#### WHAT YOU NEED TO DO:
Set down, word for word, everything in the debate on university grants from "The Minister has not" down to "That is so.".

#### PROVIDED PASSAGE:
════════════════════

Then it is not so bad.

It is not as bad as it looks. In the unlikely event, then, of a man with just £2,000 a year living away from a university and having five children at the university at the same time, he would get £250?

That is right—£50 for each child.

That will be a help but not a very great one. The Bill goes on in subsection (c) to say:

The persons are within the appropriate age limit prescribed from time to time by the Minister, and, The persons comply with such other requirements as may from time to time be prescribed by the Minister.

The Minister has not told us anything about age limits but I understand that the Department, in an effort to be helpful, have sent a kind of specimen around to local authorities on which they may base proposed schemes. I understand the age of 18 is suggested in that.

We are in the hands of the universities—whatever they lay down.

They cannot go in under 17?

That is so.

I see. This raises another question I think the Minister should look at before he comes back to us with this Bill. It is this: I have here a copy of this specimen scheme which the Department sent out. In it there is a reference to attendance and to the fact that a candidate must comply with the entrance requirements laid down by the university or other institution of higher education which the candidate wishes to attend. It says that the candidate must have passed the leaving certificate examination for 1968 and secured honours in at least four matriculation subjects in that examination. I think that is a bit severe. I have had a lot of letters and I am sure the Minister has had——

Indeed I have.

I have letters from each of three people who got four honours in 1967.

Any time you bring in anything progressive this happens.

I know. At the same time, this is a bit harsh. At that time there was not a word about this. They did not go to the university during the academic year now finishing and they are doing Latin that they did not have in 1967 for the leaving certificate. They are now doing Latin in the leaving certificate in order to qualify for the particular Faculty in which they wish to enter. These people should be considered.

They are not in the university yet?

No, but they did the leaving certificate in 1967 whereas this scheme proposes to deal with pupils who do the leaving certificate next week or the week after.

You must draw the line somewhere.

Not with students, unless they are professional. They only do a few years in any case.

Many of them who have made the point in correspondence are students in a university but before departing from the others, there cannot be too many in the class of which I am speaking who did not go to university last year because they did not have some subject necessary to enable them to proceed to the Faculty of their choice. They are doing that subject this year in order to qualify for entrance. I think those people have a case.

I could look into that.

════════════════════

#### PROVIDED INFORMATION:
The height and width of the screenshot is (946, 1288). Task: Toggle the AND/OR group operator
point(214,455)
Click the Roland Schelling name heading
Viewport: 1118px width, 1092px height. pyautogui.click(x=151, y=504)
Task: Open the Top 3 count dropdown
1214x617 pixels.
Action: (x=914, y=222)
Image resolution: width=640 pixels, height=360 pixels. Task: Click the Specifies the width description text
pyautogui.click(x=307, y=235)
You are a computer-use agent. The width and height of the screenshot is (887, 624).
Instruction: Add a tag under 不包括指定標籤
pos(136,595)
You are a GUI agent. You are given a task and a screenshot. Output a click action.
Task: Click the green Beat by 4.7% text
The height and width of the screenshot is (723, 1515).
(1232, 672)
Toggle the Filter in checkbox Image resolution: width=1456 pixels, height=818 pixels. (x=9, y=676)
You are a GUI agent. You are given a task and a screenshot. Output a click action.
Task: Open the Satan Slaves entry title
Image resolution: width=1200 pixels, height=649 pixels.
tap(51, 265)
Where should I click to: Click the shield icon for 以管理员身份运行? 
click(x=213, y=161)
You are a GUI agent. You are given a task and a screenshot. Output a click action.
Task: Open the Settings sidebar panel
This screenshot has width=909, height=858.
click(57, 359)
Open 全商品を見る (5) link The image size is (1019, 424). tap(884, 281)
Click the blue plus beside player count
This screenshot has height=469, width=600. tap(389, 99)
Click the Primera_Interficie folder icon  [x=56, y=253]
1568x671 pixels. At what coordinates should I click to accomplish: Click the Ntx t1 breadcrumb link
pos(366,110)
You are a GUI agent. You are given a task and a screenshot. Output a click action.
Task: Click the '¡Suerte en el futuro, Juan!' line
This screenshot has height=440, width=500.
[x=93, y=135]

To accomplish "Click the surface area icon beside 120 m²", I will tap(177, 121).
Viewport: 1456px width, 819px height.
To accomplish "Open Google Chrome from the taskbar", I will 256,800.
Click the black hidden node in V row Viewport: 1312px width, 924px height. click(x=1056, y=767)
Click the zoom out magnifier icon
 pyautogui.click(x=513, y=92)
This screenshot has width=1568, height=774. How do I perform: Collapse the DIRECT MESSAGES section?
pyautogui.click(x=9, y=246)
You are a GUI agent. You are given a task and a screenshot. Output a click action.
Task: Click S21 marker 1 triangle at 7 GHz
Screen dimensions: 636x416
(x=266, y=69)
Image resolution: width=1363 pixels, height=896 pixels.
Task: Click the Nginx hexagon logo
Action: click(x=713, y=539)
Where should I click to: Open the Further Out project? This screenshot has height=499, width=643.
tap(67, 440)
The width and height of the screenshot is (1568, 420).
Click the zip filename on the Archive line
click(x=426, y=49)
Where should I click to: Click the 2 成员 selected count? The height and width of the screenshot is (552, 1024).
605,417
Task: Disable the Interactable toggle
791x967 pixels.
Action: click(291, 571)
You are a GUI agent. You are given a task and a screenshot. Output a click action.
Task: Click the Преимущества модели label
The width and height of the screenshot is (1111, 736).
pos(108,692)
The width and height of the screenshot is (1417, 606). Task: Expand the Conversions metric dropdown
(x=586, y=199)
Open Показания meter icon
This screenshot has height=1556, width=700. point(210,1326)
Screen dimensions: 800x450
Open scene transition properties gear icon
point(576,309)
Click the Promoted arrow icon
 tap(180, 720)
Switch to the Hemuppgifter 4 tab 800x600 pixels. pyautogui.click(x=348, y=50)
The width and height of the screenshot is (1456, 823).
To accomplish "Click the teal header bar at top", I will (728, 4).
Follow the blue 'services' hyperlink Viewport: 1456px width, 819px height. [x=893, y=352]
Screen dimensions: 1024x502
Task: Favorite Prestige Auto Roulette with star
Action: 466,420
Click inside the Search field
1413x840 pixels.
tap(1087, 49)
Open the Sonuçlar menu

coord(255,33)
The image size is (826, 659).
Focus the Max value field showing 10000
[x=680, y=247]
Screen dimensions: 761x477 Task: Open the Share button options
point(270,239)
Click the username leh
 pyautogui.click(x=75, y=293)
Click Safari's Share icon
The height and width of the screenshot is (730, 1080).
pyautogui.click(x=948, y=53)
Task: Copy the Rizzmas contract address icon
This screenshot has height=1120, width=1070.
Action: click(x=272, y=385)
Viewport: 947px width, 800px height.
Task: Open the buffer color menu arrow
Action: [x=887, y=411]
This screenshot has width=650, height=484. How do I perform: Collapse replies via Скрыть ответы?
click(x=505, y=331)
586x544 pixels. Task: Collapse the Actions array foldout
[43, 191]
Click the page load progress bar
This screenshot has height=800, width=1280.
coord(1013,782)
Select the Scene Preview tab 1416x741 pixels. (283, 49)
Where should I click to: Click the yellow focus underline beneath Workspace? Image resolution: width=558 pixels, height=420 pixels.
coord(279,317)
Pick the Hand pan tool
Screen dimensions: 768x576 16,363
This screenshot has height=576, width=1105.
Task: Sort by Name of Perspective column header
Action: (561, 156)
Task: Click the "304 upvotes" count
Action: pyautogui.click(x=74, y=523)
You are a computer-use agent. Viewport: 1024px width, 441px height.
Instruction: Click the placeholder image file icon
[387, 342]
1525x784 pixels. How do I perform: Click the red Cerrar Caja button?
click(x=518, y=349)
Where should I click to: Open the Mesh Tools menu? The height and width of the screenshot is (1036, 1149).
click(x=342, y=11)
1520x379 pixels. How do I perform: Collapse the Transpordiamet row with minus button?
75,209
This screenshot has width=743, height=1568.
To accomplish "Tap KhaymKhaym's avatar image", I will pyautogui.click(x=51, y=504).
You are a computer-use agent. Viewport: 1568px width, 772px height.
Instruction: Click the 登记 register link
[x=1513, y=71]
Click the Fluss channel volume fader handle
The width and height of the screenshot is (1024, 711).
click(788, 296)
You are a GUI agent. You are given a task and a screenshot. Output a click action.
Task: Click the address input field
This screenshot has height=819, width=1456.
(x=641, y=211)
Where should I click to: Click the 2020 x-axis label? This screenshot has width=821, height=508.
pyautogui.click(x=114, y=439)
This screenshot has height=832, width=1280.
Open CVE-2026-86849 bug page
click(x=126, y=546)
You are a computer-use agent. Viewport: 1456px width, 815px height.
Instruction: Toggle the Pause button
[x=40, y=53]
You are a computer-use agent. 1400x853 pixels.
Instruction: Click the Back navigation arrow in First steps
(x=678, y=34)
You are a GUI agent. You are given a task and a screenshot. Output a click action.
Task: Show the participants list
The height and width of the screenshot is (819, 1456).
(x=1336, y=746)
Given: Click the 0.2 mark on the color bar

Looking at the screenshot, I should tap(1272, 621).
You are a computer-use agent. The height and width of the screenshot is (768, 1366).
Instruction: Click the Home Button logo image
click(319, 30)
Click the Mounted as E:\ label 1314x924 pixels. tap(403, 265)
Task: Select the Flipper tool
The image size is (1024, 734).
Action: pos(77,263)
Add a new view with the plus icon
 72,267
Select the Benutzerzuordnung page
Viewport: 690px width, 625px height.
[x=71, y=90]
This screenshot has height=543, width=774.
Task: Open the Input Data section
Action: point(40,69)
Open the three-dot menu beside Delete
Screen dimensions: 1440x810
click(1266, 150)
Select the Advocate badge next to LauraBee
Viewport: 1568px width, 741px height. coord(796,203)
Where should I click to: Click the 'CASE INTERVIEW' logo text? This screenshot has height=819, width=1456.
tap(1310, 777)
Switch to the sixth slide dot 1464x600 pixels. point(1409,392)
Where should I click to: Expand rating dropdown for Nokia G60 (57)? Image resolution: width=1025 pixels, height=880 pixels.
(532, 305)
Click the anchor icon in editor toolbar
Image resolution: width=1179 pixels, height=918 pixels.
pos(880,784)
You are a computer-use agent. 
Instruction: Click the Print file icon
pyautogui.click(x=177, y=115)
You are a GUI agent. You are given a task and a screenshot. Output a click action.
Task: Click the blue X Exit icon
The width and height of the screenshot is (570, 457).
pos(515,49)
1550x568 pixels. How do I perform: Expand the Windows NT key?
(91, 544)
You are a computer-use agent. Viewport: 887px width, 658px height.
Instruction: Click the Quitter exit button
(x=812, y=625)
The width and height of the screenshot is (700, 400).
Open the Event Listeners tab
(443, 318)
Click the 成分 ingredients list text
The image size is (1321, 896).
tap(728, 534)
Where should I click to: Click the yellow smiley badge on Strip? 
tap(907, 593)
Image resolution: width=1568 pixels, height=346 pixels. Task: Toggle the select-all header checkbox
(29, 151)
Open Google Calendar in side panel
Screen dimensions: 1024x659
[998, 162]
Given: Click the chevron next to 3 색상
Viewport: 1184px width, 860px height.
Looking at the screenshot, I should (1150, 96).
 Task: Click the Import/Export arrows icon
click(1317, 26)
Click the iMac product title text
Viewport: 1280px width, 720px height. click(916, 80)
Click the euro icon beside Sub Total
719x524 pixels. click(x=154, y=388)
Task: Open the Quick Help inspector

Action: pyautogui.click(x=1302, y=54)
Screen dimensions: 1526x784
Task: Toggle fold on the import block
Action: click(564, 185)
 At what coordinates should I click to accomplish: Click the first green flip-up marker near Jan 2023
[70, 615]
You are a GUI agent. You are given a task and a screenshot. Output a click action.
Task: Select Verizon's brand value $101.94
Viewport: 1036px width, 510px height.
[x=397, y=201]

════════════════════

#### REPLY TO THE TASK:
The Minister has not told us anything about age limits but I understand that the Department, in an effort to be helpful, have sent a kind of specimen around to local authorities on which they may base proposed schemes. I understand the age of 18 is suggested in that.

We are in the hands of the universities—whatever they lay down.

They cannot go in under 17?

That is so.